A Polícia Federal encontrou, no celular do banqueiro Augusto Lima, ex-sócio de Daniel Vorcaro no Banco Master, uma lista de lembranças de fim de ano destinada a seis políticos, a maioria deles da Bahia. Uma secretária do banqueiro sugeriu, em dezembro de 2024, presentear os citados com garrafas de vinho que iam de R$ 2,5 mil a R$ 5,3 mil. Os documentos da investigação foram tornados públicos pelo ministro do Supremo Tribunal Federal André Mendonça.
Constam da lista o senador Jaques Wagner, o ministro da Casa Civil, Rui Costa, o governador baiano Jerônimo Rodrigues, os três do PT, além do presidente do União Brasil, Antonio Rueda, do prefeito de Salvador, Bruno Reis, e do ex-prefeito ACM Neto, do União Brasil, candidato ao governo da Bahia. Procurados, a maioria não respondeu até a publicação. O único a se manifestar negou ter recebido o presente.

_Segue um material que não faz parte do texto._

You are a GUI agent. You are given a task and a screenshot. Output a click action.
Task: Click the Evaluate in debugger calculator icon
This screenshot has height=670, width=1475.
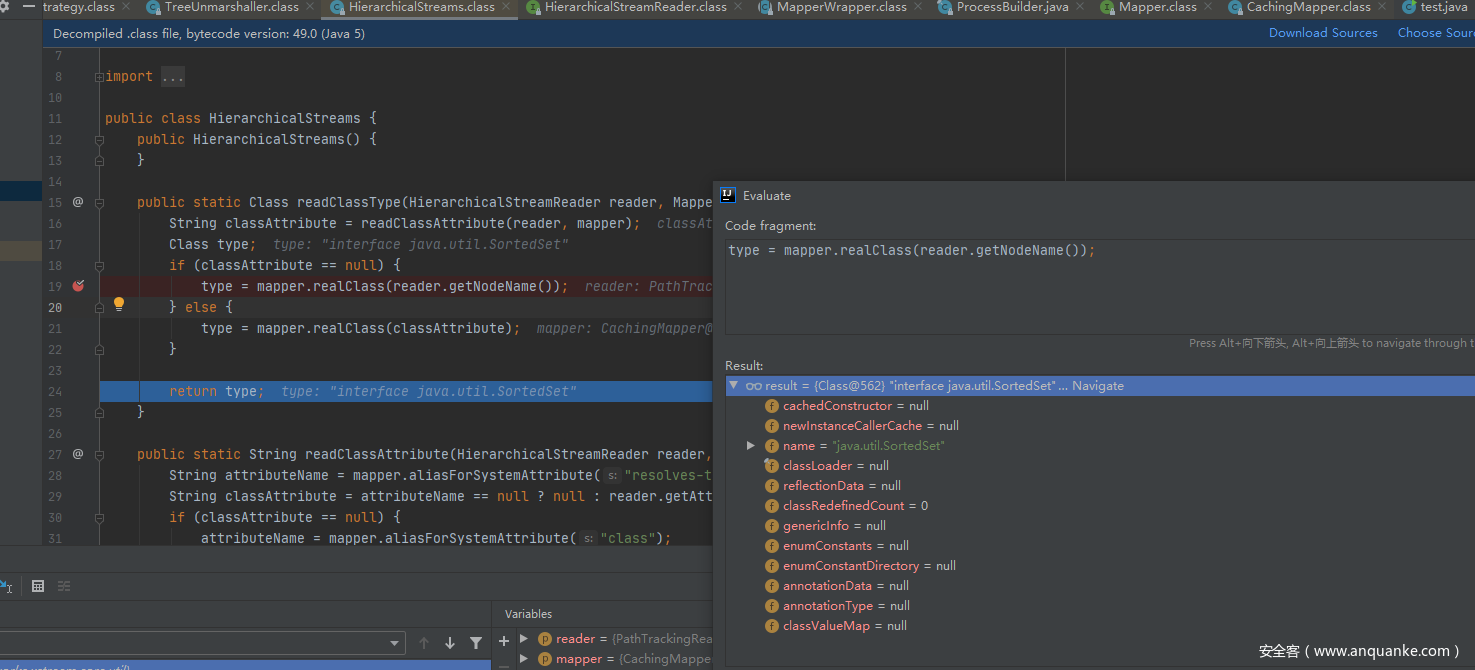point(38,586)
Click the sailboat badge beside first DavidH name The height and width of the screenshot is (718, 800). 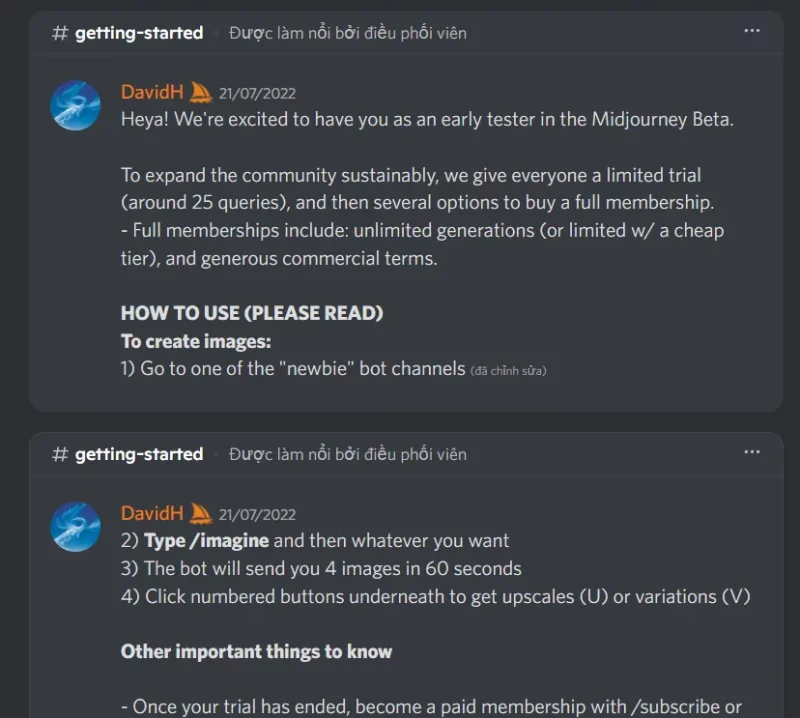click(200, 92)
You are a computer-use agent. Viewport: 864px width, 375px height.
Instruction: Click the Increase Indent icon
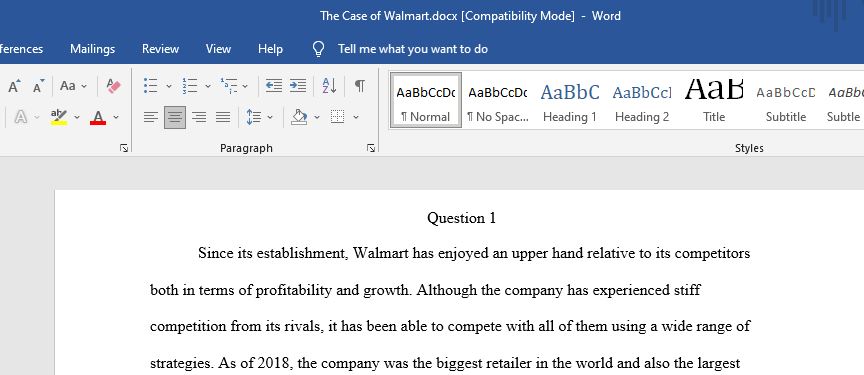pos(298,86)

Até o momento, apenas um veículo cobriu o caso, relatando que, em 17 de dezembro de 2024, a secretária lembrou o banqueiro da escolha das lembranças de fim de ano e, dias depois, enviou foto de garrafas embaladas para presente, com etiquetas endereçadas a um dos citados e a um publicitário apontado pela investigação como pessoa de confiança do senador. Segundo a corporação, embora não haja confirmação de qual lembrança foi escolhida, há evidências de que os vinhos foram enviados.
A própria Polícia Federal pondera que os valores dos presentes são relativamente modestos diante das cifras das fraudes centrais apuradas na operação, mas afirma que a conduta pode caracterizar a concessão de vantagens em razão da função pública, uma vez que todos os destinatários ocupam ou ocuparam cargos relevantes na política baiana. A apuração principal investiga pagamentos de propina do Banco Master ao senador Jaques Wagner e aponta que a compra de um apartamento de R$ 2,5 milhões teria usado o mesmo esquema de aquisição de imóveis identificado em outra frente da investigação.
A reportagem também registra que o dono do Master teria marcado encontro com o senador no Senado, disponibilizado avião em hangar discreto e citado, em diálogo, que o parlamentar seria um intermediário para mandar recado ao presidente Lula.
O que ainda não se sabe é em que fase processual estão as apurações, se haverá denúncia formal contra os citados e qual a versão completa das defesas, já que a maioria dos mencionados não havia se pronunciado até a divulgação dos documentos.